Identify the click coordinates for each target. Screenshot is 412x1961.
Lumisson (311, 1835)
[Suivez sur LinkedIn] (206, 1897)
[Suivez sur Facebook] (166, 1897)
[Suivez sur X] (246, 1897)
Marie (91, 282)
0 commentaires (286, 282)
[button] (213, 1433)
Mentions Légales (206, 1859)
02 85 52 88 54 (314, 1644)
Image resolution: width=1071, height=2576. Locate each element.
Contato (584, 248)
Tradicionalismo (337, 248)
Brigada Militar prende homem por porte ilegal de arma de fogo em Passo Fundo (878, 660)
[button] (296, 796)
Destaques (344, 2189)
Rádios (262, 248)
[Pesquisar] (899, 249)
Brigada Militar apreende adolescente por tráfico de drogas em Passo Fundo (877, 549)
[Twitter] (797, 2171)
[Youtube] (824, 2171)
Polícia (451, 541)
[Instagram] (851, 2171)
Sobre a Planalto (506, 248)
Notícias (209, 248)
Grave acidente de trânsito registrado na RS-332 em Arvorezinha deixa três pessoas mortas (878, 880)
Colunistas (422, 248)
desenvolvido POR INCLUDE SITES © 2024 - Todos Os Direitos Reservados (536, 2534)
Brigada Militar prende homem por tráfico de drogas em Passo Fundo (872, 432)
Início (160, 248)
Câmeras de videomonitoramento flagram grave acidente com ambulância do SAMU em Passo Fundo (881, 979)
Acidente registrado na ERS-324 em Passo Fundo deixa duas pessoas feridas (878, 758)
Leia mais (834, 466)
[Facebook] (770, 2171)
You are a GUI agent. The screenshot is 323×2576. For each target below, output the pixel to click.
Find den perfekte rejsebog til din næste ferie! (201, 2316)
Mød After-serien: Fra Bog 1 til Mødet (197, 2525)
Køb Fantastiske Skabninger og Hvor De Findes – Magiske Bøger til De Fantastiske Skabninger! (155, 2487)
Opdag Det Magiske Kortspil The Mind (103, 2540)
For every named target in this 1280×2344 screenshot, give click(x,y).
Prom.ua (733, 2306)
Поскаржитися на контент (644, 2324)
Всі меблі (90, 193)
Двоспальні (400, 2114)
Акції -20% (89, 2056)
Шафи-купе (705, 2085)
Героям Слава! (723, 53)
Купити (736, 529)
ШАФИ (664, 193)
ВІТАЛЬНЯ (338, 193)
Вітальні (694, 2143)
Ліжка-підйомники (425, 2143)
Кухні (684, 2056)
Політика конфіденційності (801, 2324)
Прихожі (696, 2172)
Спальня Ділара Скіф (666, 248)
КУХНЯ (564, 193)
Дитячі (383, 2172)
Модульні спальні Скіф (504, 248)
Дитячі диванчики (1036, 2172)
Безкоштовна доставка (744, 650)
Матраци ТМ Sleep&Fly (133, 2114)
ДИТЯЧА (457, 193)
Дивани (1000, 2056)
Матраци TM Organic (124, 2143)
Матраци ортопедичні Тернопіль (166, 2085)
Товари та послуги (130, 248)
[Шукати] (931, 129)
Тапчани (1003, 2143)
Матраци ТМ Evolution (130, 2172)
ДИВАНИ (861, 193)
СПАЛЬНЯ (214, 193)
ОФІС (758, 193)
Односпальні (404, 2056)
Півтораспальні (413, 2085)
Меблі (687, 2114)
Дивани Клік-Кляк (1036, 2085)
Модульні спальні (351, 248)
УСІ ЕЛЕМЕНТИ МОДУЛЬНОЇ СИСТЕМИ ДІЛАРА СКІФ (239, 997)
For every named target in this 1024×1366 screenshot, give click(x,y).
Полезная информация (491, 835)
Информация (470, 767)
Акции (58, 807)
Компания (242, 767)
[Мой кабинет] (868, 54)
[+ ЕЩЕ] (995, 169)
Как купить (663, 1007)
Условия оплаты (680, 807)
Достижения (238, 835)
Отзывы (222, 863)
###
* _Problem description_
What is needed is an exact copy of every entry above.

* _Solution for this problem_
Identify the click coordinates for each target. Screenshot is 412x1961.
Lumisson (311, 1835)
[Suivez sur LinkedIn] (206, 1897)
[Suivez sur Facebook] (166, 1897)
[Suivez sur X] (246, 1897)
Marie (91, 282)
0 commentaires (286, 282)
[button] (213, 1433)
Mentions Légales (206, 1859)
02 85 52 88 54 (314, 1644)
Image resolution: width=1071, height=2576. Locate each element.
Contato (584, 248)
Tradicionalismo (337, 248)
Brigada Militar prende homem por porte ilegal de arma de fogo em Passo Fundo (878, 660)
[button] (296, 796)
Destaques (344, 2189)
Rádios (262, 248)
[Pesquisar] (899, 249)
Brigada Militar apreende adolescente por tráfico de drogas em Passo Fundo (877, 549)
[Twitter] (797, 2171)
[Youtube] (824, 2171)
Polícia (451, 541)
[Instagram] (851, 2171)
Sobre a Planalto (506, 248)
Notícias (209, 248)
Grave acidente de trânsito registrado na RS-332 em Arvorezinha deixa três pessoas mortas (878, 880)
Colunistas (422, 248)
desenvolvido POR INCLUDE SITES © 2024 - Todos Os Direitos Reservados (536, 2534)
Brigada Militar prende homem por tráfico de drogas em Passo Fundo (872, 432)
Início (160, 248)
Câmeras de videomonitoramento flagram grave acidente com ambulância do SAMU em Passo Fundo (881, 979)
Acidente registrado na ERS-324 em Passo Fundo deixa duas pessoas feridas (878, 758)
Leia mais (834, 466)
[Facebook] (770, 2171)
You are a GUI agent. The screenshot is 323×2576. For each target below, output the pixel to click.
Find den perfekte rejsebog til din næste ferie! (201, 2316)
Mød After-serien: Fra Bog 1 til Mødet (197, 2525)
Køb Fantastiske Skabninger og Hvor De Findes – Magiske Bøger til De Fantastiske Skabninger! (155, 2487)
Opdag Det Magiske Kortspil The Mind (103, 2540)
For every named target in this 1280×2344 screenshot, give click(x,y).
Prom.ua (733, 2306)
Поскаржитися на контент (644, 2324)
Всі меблі (90, 193)
Двоспальні (400, 2114)
Акції -20% (89, 2056)
Шафи-купе (705, 2085)
Героям Слава! (723, 53)
Купити (736, 529)
ШАФИ (664, 193)
ВІТАЛЬНЯ (338, 193)
Вітальні (694, 2143)
Ліжка-підйомники (425, 2143)
Кухні (684, 2056)
Політика конфіденційності (801, 2324)
Прихожі (696, 2172)
Спальня Ділара Скіф (666, 248)
КУХНЯ (564, 193)
Дитячі (383, 2172)
Модульні спальні Скіф (504, 248)
Дитячі диванчики (1036, 2172)
Безкоштовна доставка (744, 650)
Матраци ТМ Sleep&Fly (133, 2114)
ДИТЯЧА (457, 193)
Дивани (1000, 2056)
Матраци TM Organic (124, 2143)
Матраци ортопедичні Тернопіль (166, 2085)
Товари та послуги (130, 248)
[Шукати] (931, 129)
Тапчани (1003, 2143)
Матраци ТМ Evolution (130, 2172)
ДИВАНИ (861, 193)
СПАЛЬНЯ (214, 193)
ОФІС (758, 193)
Односпальні (404, 2056)
Півтораспальні (413, 2085)
Меблі (687, 2114)
Дивани Клік-Кляк (1036, 2085)
Модульні спальні (351, 248)
УСІ ЕЛЕМЕНТИ МОДУЛЬНОЇ СИСТЕМИ ДІЛАРА СКІФ (239, 997)
For every named target in this 1024×1366 screenshot, give click(x,y).
Полезная информация (491, 835)
Информация (470, 767)
Акции (58, 807)
Компания (242, 767)
[Мой кабинет] (868, 54)
[+ ЕЩЕ] (995, 169)
Как купить (663, 1007)
Условия оплаты (680, 807)
Достижения (238, 835)
Отзывы (222, 863)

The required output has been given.